The One Where K8s Jobs Got Too Big

Date: 2025-04-29

Duration: 2:00PM to 7:30PM

Impact: Mastra Cloud Build and Deployment

Severity: [Critical]

Prepared by: [Abhi Aiyer, Yujohn Nattrass, Gavin Minami]

Issue Summary

At 2:00PM PT, the Mastra Cloud Builder service began failing to start new build jobs. Kubernetes Jobs were failing to initialize with E2BIG errors, preventing users from building and deploying their Mastra applications. The rate of successful builds had been decreasing over time.

This incident affected all users attempting to build or deploy applications using Mastra Cloud during the outage period.

The engineering team explored multiple mitigation strategies, including configMaps and file-based configuration approaches. The investigation was initially challenging because the Mastra server deployments continued to function normally, suggesting the issue might not be Kubernetes-related. Further analysis revealed that Kubernetes was automatically generating environment variables for service discovery, creating an ever-growing list of job pods that eventually exceeded the environment variable size limit. This condition had developed gradually over time and only manifested as a critical issue when increased platform usage pushed the system beyond the threshold.

Timeline

All times in Pacific Time (PT)

2:00PM: Builder service began failing with E2BIG errors
2:30PM: Statuspage set for Builder service
3:30PM: Abhi and Gavin theorize what could have changed to cause the issue
4:00PM: Yujohn and Abhi investigate env var mitigations
6:00PM: Able to run a container in isolation to inspect the environment variables pulled in
6:45PM: Discovered service discovery was the issue, tons of pod names were being added as environment variables
7:30PM: Disabled service links in all k8s jobs and deployed fix.
8:00PM: Builder service restored and operational

Root Cause Analysis

The root cause of this incident was Kubernetes automatically generating environment variables for service discovery that exceeded the maximum allowed size (E2BIG error).

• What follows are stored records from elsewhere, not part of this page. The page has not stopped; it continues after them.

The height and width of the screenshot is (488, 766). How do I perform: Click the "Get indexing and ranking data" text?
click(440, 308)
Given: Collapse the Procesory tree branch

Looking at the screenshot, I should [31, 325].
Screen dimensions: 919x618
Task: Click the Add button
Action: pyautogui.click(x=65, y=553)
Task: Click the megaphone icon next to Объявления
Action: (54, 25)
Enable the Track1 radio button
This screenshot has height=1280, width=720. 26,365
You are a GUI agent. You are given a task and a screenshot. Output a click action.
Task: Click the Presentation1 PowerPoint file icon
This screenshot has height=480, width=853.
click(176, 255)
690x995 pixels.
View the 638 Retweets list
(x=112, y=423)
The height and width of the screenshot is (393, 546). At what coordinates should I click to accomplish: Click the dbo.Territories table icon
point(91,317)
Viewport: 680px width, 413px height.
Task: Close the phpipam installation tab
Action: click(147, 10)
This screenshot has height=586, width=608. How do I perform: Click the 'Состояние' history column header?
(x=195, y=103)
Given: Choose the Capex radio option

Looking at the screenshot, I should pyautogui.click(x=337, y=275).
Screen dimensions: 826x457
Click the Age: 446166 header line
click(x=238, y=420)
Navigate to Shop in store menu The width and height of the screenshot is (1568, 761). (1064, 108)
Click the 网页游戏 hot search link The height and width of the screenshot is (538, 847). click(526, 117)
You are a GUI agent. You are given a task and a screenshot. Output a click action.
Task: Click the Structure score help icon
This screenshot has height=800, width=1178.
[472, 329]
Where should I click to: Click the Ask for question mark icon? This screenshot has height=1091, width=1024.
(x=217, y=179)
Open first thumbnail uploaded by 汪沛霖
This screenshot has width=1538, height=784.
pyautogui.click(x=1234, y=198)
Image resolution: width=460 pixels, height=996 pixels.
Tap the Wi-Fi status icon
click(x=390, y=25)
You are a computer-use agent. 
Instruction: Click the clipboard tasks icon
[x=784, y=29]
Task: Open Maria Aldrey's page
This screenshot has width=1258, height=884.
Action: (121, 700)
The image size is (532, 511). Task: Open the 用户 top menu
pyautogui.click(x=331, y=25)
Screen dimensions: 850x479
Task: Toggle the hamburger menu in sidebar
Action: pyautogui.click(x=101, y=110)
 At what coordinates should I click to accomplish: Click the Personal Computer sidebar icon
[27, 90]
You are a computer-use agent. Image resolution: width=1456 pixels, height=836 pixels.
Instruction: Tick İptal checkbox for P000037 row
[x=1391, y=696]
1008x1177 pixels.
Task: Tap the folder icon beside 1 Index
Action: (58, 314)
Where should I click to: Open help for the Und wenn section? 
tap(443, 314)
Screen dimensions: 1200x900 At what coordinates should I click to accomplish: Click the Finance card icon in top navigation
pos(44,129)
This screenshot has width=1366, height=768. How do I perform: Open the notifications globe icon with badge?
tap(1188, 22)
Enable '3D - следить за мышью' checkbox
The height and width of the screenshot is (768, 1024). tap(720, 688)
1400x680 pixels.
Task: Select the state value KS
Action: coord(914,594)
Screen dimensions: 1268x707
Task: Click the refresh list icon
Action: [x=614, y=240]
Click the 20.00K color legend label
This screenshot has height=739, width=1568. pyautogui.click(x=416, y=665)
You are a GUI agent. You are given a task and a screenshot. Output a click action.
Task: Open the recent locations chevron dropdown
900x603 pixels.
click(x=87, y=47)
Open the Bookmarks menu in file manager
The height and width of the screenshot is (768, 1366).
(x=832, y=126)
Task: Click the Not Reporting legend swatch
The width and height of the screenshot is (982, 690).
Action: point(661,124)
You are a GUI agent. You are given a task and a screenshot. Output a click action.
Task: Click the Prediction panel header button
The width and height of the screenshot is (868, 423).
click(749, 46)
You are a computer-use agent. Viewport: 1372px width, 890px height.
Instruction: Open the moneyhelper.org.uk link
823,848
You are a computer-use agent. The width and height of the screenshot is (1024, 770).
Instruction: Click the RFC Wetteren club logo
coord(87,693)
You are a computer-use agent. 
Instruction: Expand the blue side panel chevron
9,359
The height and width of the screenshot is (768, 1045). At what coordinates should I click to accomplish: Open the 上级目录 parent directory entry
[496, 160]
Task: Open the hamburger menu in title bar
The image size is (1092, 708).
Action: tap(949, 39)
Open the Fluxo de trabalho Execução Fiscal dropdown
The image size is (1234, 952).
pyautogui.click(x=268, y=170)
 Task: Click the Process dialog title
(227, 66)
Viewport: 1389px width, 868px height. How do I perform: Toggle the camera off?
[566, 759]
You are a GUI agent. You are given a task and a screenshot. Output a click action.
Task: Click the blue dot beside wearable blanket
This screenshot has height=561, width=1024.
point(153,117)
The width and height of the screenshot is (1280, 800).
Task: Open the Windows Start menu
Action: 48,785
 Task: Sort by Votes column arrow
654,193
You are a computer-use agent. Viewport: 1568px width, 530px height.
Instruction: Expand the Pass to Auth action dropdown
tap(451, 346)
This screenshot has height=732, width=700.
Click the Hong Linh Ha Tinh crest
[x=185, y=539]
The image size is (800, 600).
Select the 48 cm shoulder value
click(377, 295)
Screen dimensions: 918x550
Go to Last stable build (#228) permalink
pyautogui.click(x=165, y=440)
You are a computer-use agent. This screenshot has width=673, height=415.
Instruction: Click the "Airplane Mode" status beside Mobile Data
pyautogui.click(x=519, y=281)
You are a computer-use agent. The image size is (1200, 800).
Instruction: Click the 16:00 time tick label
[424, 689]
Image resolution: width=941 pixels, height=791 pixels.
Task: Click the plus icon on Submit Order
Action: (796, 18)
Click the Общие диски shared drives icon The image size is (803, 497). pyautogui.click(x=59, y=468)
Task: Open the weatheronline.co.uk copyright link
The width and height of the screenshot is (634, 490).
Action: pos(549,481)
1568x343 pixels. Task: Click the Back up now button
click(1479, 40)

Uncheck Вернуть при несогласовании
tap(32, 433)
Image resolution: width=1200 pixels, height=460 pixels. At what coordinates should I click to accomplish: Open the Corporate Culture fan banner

The Mastra Cloud Builder service uses Kubernetes Jobs to execute build tasks. As the number of jobs in the cluster grew over time, Kubernetes automatically added environment variables for each job pod to facilitate service discovery. Eventually, the total size of these auto-generated environment variables exceeded the system limit (approximately 2MB), causing new job pods to fail during initialization with E2BIG errors.

The engineering team was initially misled because:

Misleading error context: We assumed the E2BIG error was related to user-defined environment variables, when in fact it was caused by Kubernetes-generated variables.
Selective failure pattern: Only the Builder service jobs were failing, while the Mastra server deployments continued to function normally. This led us to initially rule out Kubernetes as the source of the problem.
Gradual onset: The issue had likely existed for some time but only became critical when increased usage pushed the number of jobs over the threshold.

Three critical system deficiencies contributed to the extended duration of this incident:

Lack of proper error handling: The application did not have adequate error handling for job initialization failures, causing complete build failures rather than graceful degradation.
Insufficient monitoring: When a change in build success % happen within a 15min period, an alert should have been triggered.

Resolution

Service discovery configuration: Remove service discovery as it is unneeded for the builder service.

These actions directly addressed the root cause by preventing the environment variable size from exceeding system limits while maintaining necessary service discovery functionality.

Impact Assessment

Users Affected: All users attempting to build Mastra Cloud projects during the outage period
Services Affected: Mastra Cloud Builder service, preventing all build and deployment operations
Duration: 6 hours
Business Impact:
- Degraded user experience for all Mastra Cloud customers
- Potential loss of trust from community members who reported issues in Discord

Action Items

Immediate Actions (0-7 days)

Configure monitoring alerts: Set up alerts for job failure rates

Lessons Learned

What Went Well

Thorough investigation: Despite initial misleading errors, we continued investigating until finding the true root cause.
Effective resolution: Once the root cause was identified, we implemented a solution that addressed the immediate problem and prevented future occurrences.

What Went Wrong

Misleading assumptions: Initial assumption that E2BIG errors were related to user configurations led troubleshooting in the wrong direction.
Misunderstanding of Kubernetes internals: The team was unaware that Kubernetes auto-generates environment variables for service discovery, which delayed identifying the root cause.